Directions for this task |
Reproduce the data below line for line, changing nothing.

Dataset extract |
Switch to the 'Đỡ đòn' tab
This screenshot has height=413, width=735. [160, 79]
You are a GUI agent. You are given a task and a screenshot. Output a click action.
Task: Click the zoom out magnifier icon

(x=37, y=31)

Response to this task |
Switch to the 'Đỡ đòn' tab
This screenshot has height=413, width=735. [160, 79]
You are a GUI agent. You are given a task and a screenshot. Output a click action.
Task: Click the zoom out magnifier icon

(x=37, y=31)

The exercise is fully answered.